Collect every line of the items below that contains the string "height", and write each one out as it appears. Case counts.

◆ Working data

>>>

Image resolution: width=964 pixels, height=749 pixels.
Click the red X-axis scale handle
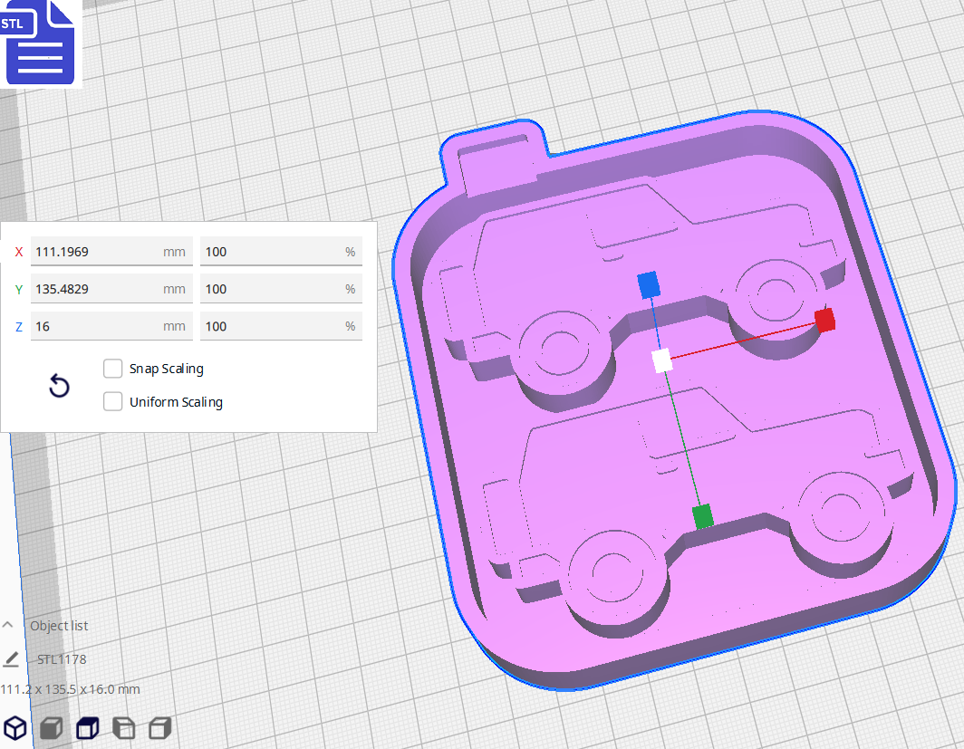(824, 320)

<<<
>>>

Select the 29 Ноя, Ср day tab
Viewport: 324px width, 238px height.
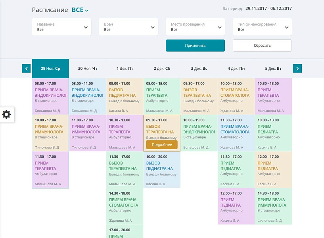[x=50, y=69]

<<<
>>>

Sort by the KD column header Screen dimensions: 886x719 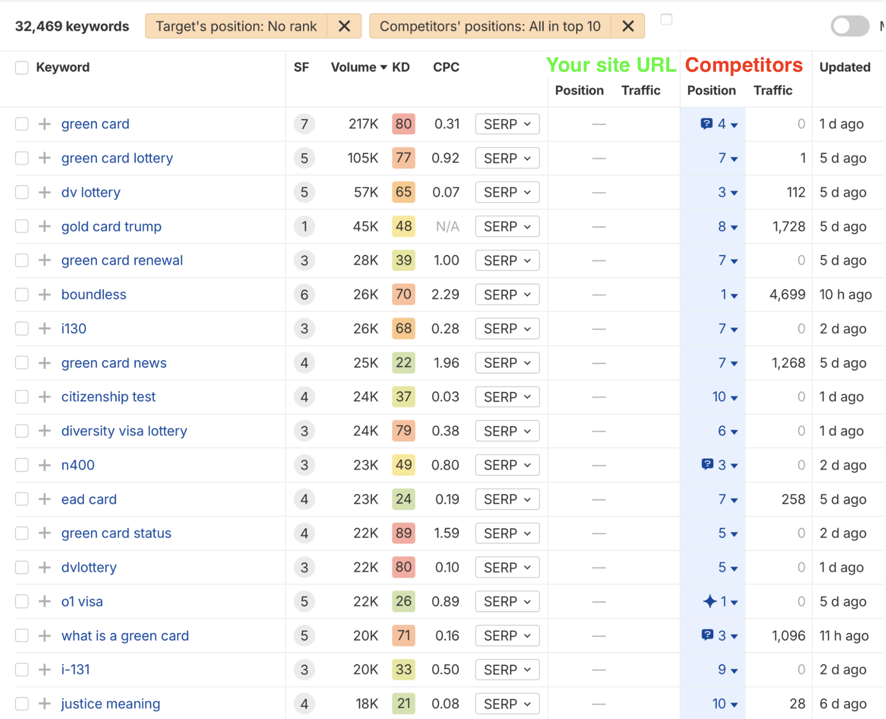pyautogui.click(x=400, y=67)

<<<

◆ The completed task
Image resolution: width=964 pixels, height=749 pixels.
Viewport: 324px width, 238px height.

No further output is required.